Interim Expert & Executive Placement for Life Sciences Companies

Global drug/device combination products manufacturer — When one of our clients struggled with enough talent to fulfill a broad remediation plan they promised the FDA, they turned to Compliance Architects^®.  After quickly scoping their needs and factoring in the company’s “personality” we were able to select the perfect individual to work hand-in-hand with their staff.  In short order our colleague provided the following:

• Represented their needs, requirements, and objectives in the workstreams for deviation management, CAPA and change control.
• Reviewed and provided invaluable feedback on workstream outputs, including standard operating procedures, metrics, and their training material.
• Provided updates to program leadership regarding the delivery plans and schedule for these workstreams and helped program leadership evaluate how well requirements and objectives were being met.
• Supported executive leadership with establishing and maintaining appropriate governance forums (e.g., CAPA Review Board), and supporting activities related to these forums

Fast growing biotech — Migrating to a new software system is always a tough project.  Get it right and you’re a hero.  Make a mistake and you’re deemed a failure. Through a referral, Compliance Architects^® was introduced to a new client that desperately needed a change management AND communications executive.  That’s not an easy person to find and place on a project.  But after a detailed needs analysis, Compliance Architects^® was able to find just the right person to lead this Trackwise project to success.  In a matter of months, our consultant:

• Developed and managed communications plans, content and materials and distributed communications to business partners.
• Worked through change management opportunities, benefits analysis and supported key users/stakeholders through significant changes.
• Developed materials for Project Go-Live and the boots-on-the ground implementation of the programs.
• Provided support in creating and updating communications content and organizing in SharePoint, Microsoft Teams.

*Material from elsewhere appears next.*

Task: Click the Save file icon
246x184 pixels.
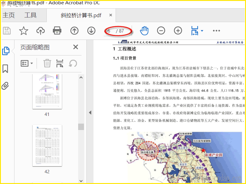Action: [7, 31]
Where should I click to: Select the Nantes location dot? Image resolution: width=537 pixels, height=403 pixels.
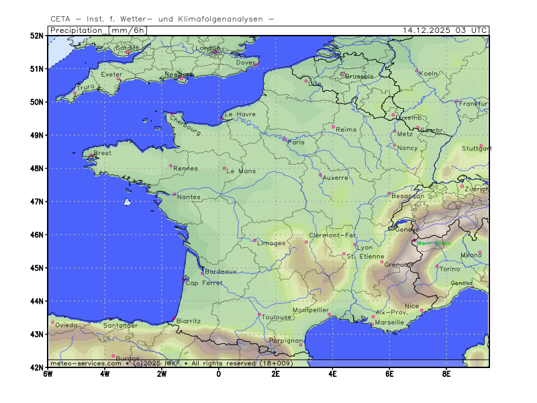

Pharmaceutical manufacturer — Having a significant backlog of CAPAs across 3 manufacturing sites and the home office is a huge red flag for the FDA.  But that’s what a client had when they called us and asked for help.  Tapping into out talent database, Compliance Architects^® was able to quickly pull together a CAPA support squad to help this client get back track.  Our experts made sure to:

• Drive individual CAPAs to completion at each of the three manufacturing sites and home office.
• Rationalize CAPAs that were initiated against other structured, documented programs, to identify and correct redundancies.
• Assist individuals and teams to get CAPAs driven to completion, and to help bring the numbers of open CAPAs to acceptable levels going forward.
• Coordinated training scheduling, program meetings to assure long term operational success.

Global pharmaceutical manufacturer — Nothing can get out of hand faster than non-conformances and poor root cause analysis/failure investigations.  Knowing they had serious problems, Compliance Architects^® was retained by a global pharmaceutical manufacturer to provide a team of experts to temporarily help support projects at multiple sites to improve their investigation and documentation of non-conformances.  Our team was ready to go quickly and before you knew it delivered:

• Subject matter and process expertise with the identification, evaluation, investigation, documentation, and resolution of non-conformances in manufacturing, packaging, maintenance, warehousing.
• Investigation of assigned non-conformance events and accurately documented the event, investigation, and root cause(s) in the investigation report.
• With direction from the respective site quality leads, worked directly with site personnel on efforts relating to the reduction of existing NC backlogs at each site.
• Mentored operations and QA regarding investigation approaches, techniques, documentation requirements, FDA requirements and expectations and industry best practices.
• “Pre-reviewed” assigned non conformances and identified further information and analysis needed to progress the document to an “approval-ready” state.
• Identified, analyzed and risk characterized any observed issues, problems or deficiencies with individual non-conformances and/or non-conformance processes.